In 1922, the Times filed plans to double the plant’s capacity. Ludlow & Peabody designed the one hundred-foot long addition, which consisted of an expanded staff entrance, five identical bays to the west, and a five-story setback attic level in the style of the French Renaissance.
Founded on Nassau Street in 1851, the Times moved to West 42nd Street in 1905, constructing a skyscraper headquarters at the crossing of Broadway and Seventh Avenue, which had been named Times Square the previous year.
The newspaper quickly outgrew the so-called Times Tower and in 1912-13 the eleven-story Times Annex was constructed about two hundred feet away on the north side of 43rd Street, between Seventh and Eighth Avenues.
The Annex became the newspaper’s headquarters, accommodating editorial and executive departments, as well as new printing presses and mechanical equipment. The editors christened their new headquarters the "monarch of Times Square" and claimed it was the largest newspaper plant in the world.
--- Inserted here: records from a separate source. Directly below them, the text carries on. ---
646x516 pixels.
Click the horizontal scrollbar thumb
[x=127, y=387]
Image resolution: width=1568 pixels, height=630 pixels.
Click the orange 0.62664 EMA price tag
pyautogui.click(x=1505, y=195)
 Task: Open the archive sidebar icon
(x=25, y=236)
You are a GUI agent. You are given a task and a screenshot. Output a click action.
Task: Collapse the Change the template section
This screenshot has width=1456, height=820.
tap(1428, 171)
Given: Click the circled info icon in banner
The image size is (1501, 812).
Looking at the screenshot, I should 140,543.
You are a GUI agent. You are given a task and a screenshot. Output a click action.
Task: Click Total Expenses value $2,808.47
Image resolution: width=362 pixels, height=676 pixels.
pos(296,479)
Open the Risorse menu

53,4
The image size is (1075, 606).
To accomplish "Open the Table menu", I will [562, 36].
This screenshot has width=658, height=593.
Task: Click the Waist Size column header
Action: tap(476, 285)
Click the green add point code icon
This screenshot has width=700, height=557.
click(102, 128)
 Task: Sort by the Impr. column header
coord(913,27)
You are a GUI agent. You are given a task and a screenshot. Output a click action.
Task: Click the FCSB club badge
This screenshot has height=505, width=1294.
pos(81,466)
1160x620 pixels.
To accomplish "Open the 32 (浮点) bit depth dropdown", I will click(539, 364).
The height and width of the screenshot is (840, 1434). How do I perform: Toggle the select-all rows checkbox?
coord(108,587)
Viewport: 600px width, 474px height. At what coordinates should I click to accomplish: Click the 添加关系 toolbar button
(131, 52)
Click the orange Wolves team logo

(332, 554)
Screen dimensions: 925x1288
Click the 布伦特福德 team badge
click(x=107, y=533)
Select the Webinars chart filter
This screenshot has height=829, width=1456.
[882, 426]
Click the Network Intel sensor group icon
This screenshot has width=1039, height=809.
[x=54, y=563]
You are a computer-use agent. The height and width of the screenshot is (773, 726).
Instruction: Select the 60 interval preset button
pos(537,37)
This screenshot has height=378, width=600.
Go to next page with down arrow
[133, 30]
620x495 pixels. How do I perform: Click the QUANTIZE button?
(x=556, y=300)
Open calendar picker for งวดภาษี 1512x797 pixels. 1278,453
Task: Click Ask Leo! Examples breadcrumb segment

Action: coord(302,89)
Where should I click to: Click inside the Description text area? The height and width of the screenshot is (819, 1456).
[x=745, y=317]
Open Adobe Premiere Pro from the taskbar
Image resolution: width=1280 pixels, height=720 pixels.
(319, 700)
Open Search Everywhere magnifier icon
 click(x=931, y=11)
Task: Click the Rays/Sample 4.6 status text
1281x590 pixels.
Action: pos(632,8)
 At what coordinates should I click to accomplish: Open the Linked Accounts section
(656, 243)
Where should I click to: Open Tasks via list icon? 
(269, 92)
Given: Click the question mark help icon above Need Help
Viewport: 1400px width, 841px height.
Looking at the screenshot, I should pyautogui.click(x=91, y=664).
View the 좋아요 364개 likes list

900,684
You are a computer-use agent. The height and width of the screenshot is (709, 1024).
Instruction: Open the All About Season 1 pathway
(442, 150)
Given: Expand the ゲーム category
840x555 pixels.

The west wing was constructed in 1930-32. Albert Kahn, the noted Detroit-based architect, designed the plan and maintained the building’s primarily neo-Gothic vocabulary, adding three additional bays, a second lobby, and roof-top studio. In recognition of its importance to the newspaper, the Annex was renamed the New York Times Building in 1942.
Architect Mortimer J. Fox, of the firm Buchman & Fox, closely patterned the tripartite neo-Gothic elevations on the 1905 building, designing a limestone base and brick shaft, crowned by a richly embellished terra-cotta cornice and parapet.
Built in three stages between 1912 and 1932, the New York Times Building reflects both the development of the Times Square neighborhood and the history of one of the most-highly respected newspapers in the United States.
The New York Times Building is one of Times Square’s oldest and best preserved non-theatrical structures.